--- start Source excerpt ---

Global Geoscience has bounced off support at 25c and is currently trading at 31c.

GSC is a potential producer of lithium-boron and is currently developing the Rhyolite Ridge project in Nevada, USA. Further details regarding the company's operations can be found in the Diggers and Dealers Presentation released by the company on 6 August 2018.

The PFS for Rhyolite Ridge is due this quarter, so some of the more recent interest in the company could be because of that.

The chart shows a nice uptrend has been forming over the last week and a half so GSC has been added to my watchlist.


----------



## barney (23 August 2018)

Recently raised $50 million in over subscribed cap raise so now have $80 million on the books …. 

Market cap around $500 million

DFS and Financing expected to be finalised by end FY19 … Construction into 2020-2021


----------



## greggles (23 August 2018)

barney said:


> Recently raised $50 million in over subscribed cap raise so now have $80 million on the books ….

--- end Source excerpt ---
--- start Dataset content ---

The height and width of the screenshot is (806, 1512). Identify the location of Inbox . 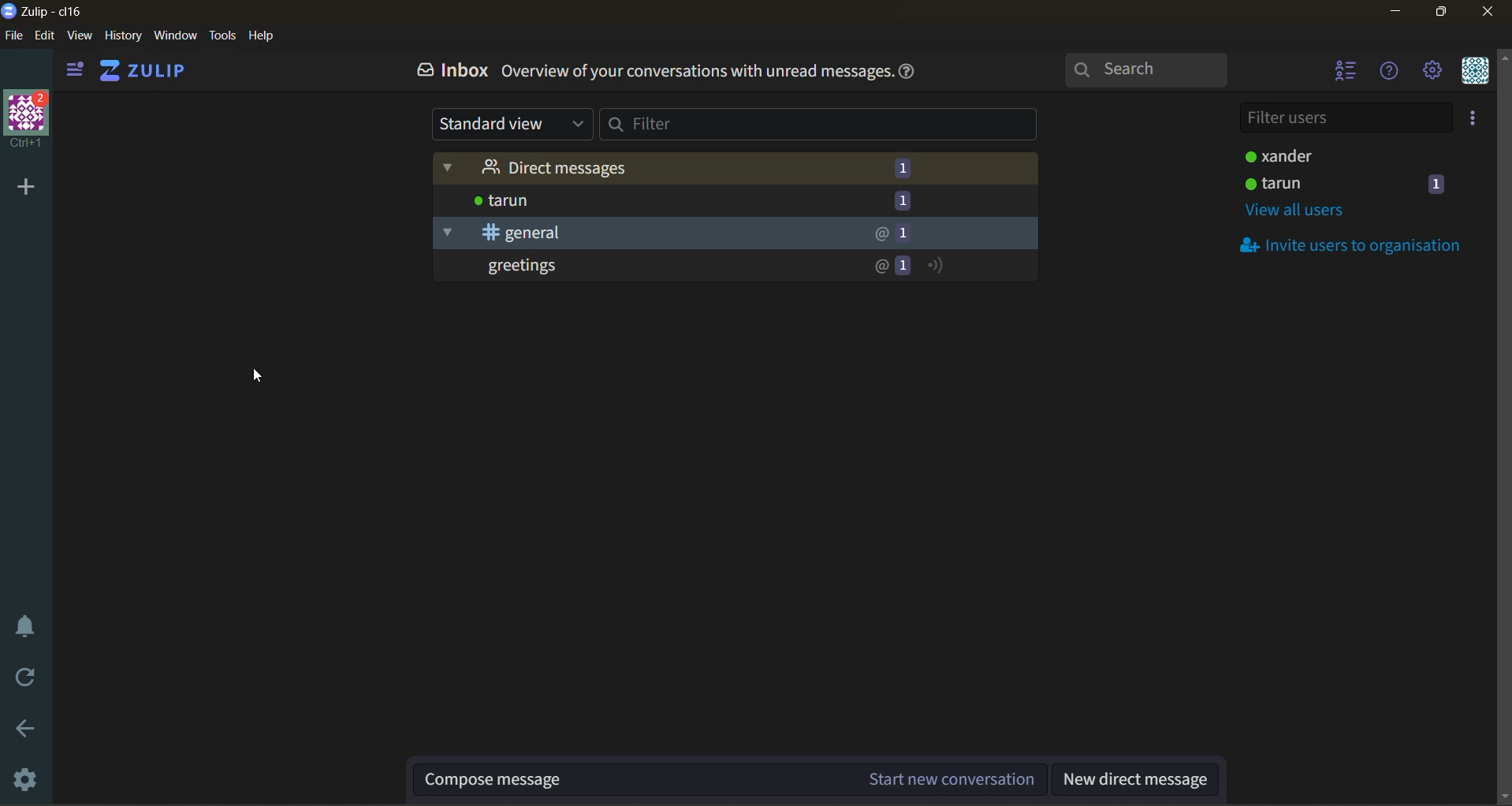
(450, 70).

--- end Dataset content ---

_Required task 1_.
Reproduce the part of the Global Geoscience forum thread starting with "GSC is a potential" and going on through "because of that.".
_Required task 2_.
In the Global Geoscience forum thread, which project is GSC developing, and where is it?
_Required task 3_.
Continue the Global Geoscience forum thread from the point where it stops.

_Exercise result 1_.
GSC is a potential producer of lithium-boron and is currently developing the Rhyolite Ridge project in Nevada, USA. Further details regarding the company's operations can be found in the Diggers and Dealers Presentation released by the company on 6 August 2018.

The PFS for Rhyolite Ridge is due this quarter, so some of the more recent interest in the company could be because of that.

_Exercise result 2_.
The Rhyolite Ridge project in Nevada, USA.

_Exercise result 3_.
> 
> Market cap around $500 million
> 
> DFS and Financing expected to be finalised by end FY19 … Construction into 2020-2021




GSC up another 7.81% today. Good volume again of 5.5 million shares. The uptrend is still intact. Clearly someone is interested in getting on board, although the lack of recent announcements make me wonder why all this activity is happening now. You'd think the ASX would have sent them a "please explain" by now.


----------



## System (6 November 2018)

On November 6th, 2018, Global Geoscience Limited (GSC) changed its name and ASX code to Ioneer Limited (INR).


----------



## Trav. (29 April 2019)

May Competition Stock Pick - No rhyme or reason behind this one. Daily scan flagged it and in the Lithium zone so who really knows. Daily Chart below


----------



## peter2 (30 September 2019)

Significant BO of large base pattern. My pick for Oct19 but this could be a start of something larger and longer than a month.


----------



## peter2 (28 October 2019)

After breaking out, price fell a little but it did make a higher low and broke out again. 
DFS is not due until Q1 2020. My pick for Nov19 mthly comp.


----------



## Knobby22 (30 October 2019)

Why did it rise?


----------



## Country Lad (30 October 2019)

Knobby22 said:


> Why did it rise?




Probably the followers of livewire.  Their article included the following about INR on 21 Oct, the day the price rises started.  Could be that the red cordial brigade at Hot Copper and other such places did their thing and talked it up wherever they could.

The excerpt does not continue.